(Recorded data)
◇ ◇ ◇ ◇ ◇

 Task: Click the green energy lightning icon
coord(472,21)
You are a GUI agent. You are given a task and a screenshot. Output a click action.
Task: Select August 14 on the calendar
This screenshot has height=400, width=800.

◇ ◇ ◇ ◇ ◇

WORK TO BE COMPLETED.
Looking at the records above, work out how many lines hold "screenshot" and write only that number.

OUTPUT OF THE TASK.
2